It is true that all the evidence as to time and distances was an "estimate" based on best judgment and in dealing in half seconds, two and a half seconds or even three seconds reasonable minds may differ and a calculation of four or five tenths of a second may be "too inexact and approximate to be convincing with the time factor so infinitesimal," State ex rel. Alton R. Co. v. Shain, 346 Mo. 681, 691, 143 S.W.2d 233, 238. But in this case the only evidence we have as to time is the appellant's evidence and, however it was determined, it is a maximum of two and a half seconds. Here there were no conflicts in the estimates in question. It is true that the time was determined by an "expert" but in using the established time we do not hold that the appellant, as a matter of law or duty, was bound to act with the precision and care of an expert. Neither do we hold that by reason of experiments conducted by an expert, not then in peril or acting under an emergency, that the appellant is conclusively bound by the experiment in every detail. Again we repeat, the only evidence we have in all the case, by which the appellant's conduct is to be judged, under the Kansas last chance doctrine, is her own evidence and though it comes from an "expert" it is all there is and it is "two to two and a half seconds" and her case must be adjudged accordingly. *Page 706
The point is that the appellant's own evidence, the only evidence there is on the subject, shows that when the train was three to three and a half seconds away she needed but two or two and a half seconds for safety and if that is all the time needed by her own evidence she had it and yet she failed to utilize it or avail herself of it.
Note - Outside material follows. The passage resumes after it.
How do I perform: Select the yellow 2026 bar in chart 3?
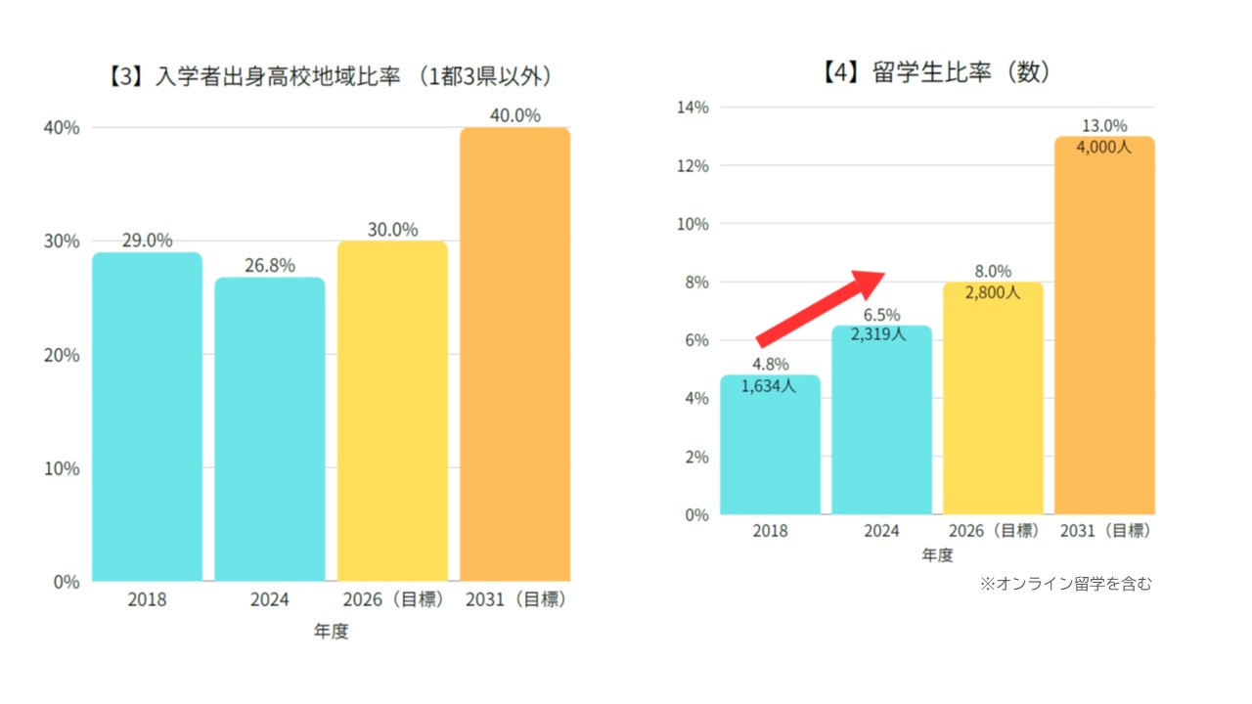tap(392, 411)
Thus, under her own evidence she demonstrates, at best, equal power and chance with the railroad to avoid the catastrophe and under such a showing reasonable minds may not differ and find liability under the last chance doctrine of Kansas. Here the appellant's evidence shows that she could have avoided the collision or, at best, that both she and the railroad could have done so and that demonstrates concurrent as well as contributory negligence and bars recovery under the law of Kansas. Dyerson v. Union Pac. R. Co., supra; Goodman v. K.C.M. S.R. Co., supra; Bollinger v. St. L.-S.F. Ry. Co., supra.
Accordingly the opinion is modified as indicated and the motion for a rehearing is overruled. The motion to transfer to the court en banc is denied.